While some herald the Affordable Care Act as a much-needed reform bill that will change the face of the healthcare industry, others say it may contribute to forcing up to half of the nation’s hospitals and long-term care facilities into a merger or out of business altogether in upcoming years.
A lot of factors play into the possibility of widespread distress among smaller hospital systems and skilled nursing facility operators, including ongoing pressure on state Medicaid budgets, past Medicare cuts to the skilled nursing industry, and the $716 billion taken from Medicare in the next decade to help fund President Obama’s monumental healthcare reform bill.
“I think the smaller facilities will have a very difficult road going forward, and up to half of the hospitals and long-term care facilities are probably not going to make it,” says William Day, president and CEO of Pennsylvania-based St. Barnabas Health System. “The single-purpose facilities that only offer nursing services will be the most vulnerable.”
Both non-profit and for-profit senior care communities and hospitals that are smaller and already have small margins may be in a particularly tricky situation.

> [Entries from a dataset]
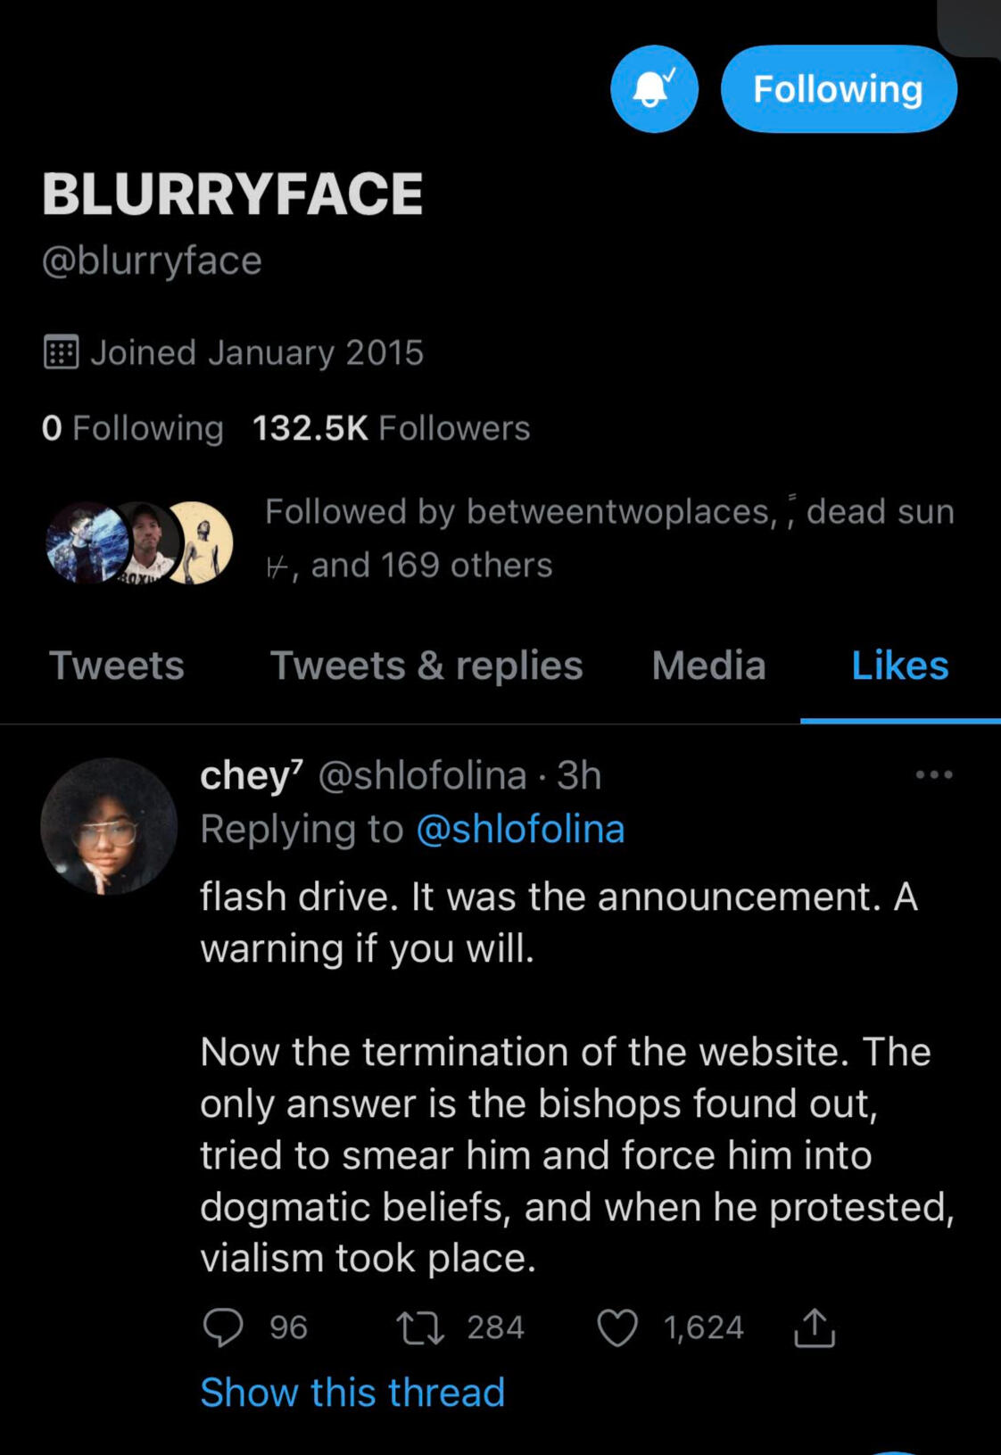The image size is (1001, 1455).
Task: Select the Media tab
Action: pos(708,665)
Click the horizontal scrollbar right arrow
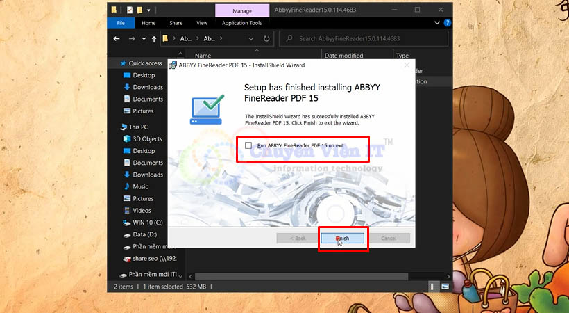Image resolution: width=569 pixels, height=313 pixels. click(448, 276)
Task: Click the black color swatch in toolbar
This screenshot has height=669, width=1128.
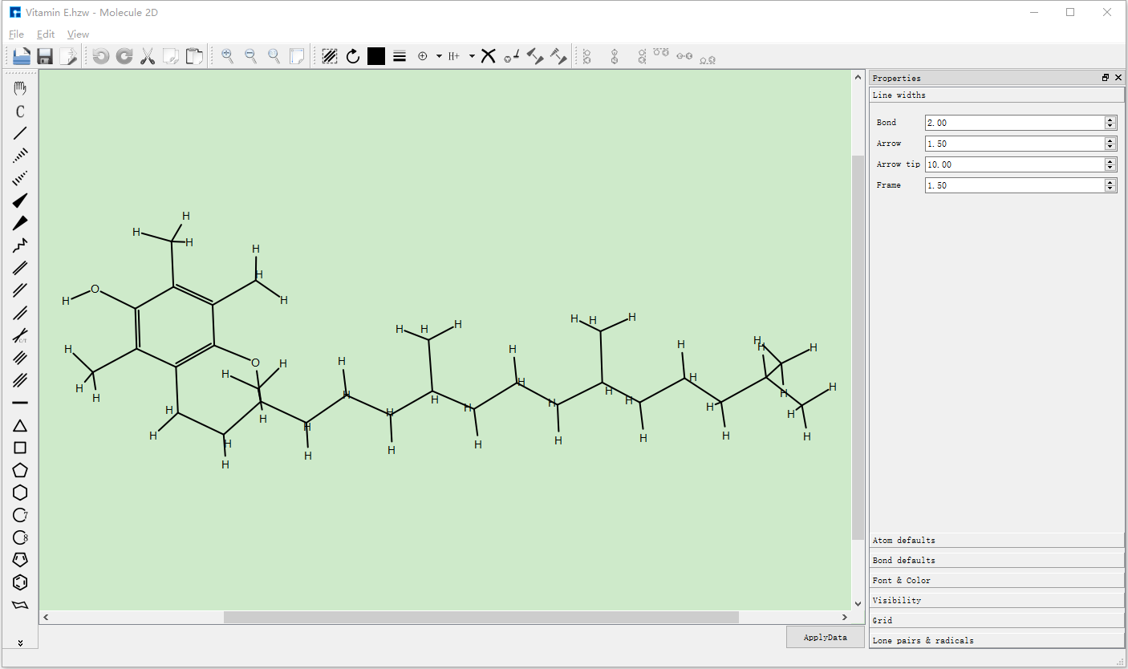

> [Exercise details] Write what follows the last sentence of the passage about the Affordable Care Act and smaller hospitals and long-term care facilities. The entries are separate from the passage and unrelated to it.

> [Answer area]
“There have been a lot of mergers already, even with hospitals,” Day says. “Sometimes we can predict the future by seeing what’s happening with ‘sister’ institutions. Hospitals have been joining together for a long time now, because they think it’s better for their survival, in terms of centralized purchasing and other economies of scale. Will that happen in the long-term care industry? No doubt.”
In the next 10 years, the skilled nursing industry will essentially contribute $14.6 billion to healthcare reform in the form of Medicare cuts, says Paul Bach, executive vice president at Genesis HealthCare.
“While the industry wants to participate with other healthcare provider groups with the reform, at the same time, we’re concerned with the viability of the industry, coupled with other factors,” he says, citing frozen Medicaid rates as an example. “That has a significant impact on nursing facilities. There’s significant concern around the industry’s sustainability.”
In order to avoid the vulnerability that can accompany offering only one type of skilled nursing service, Genesis is looking for ways to prepare for what’s ahead.
“There’s a lot of focus on cost reduction: how can we make cuts to operating costs in our facilities that will not lead to a negative impact on quality, and how can we do that without experiencing much in the way of a reduced workforce?” Bach says.
At the same time, Genesis is positioning its communities to take advantage of other, more beneficial aspects of the ACA that can result in shared cost-savings. This includes participating in accountable care organizations (ACOs) and partnering with health systems and home healthcare agencies as part of a larger managed care movement to reduce hospital readmissions, thereby helping hospitals avoid reimbursement penalties from Medicare for rehospitalizations above a certain threshold.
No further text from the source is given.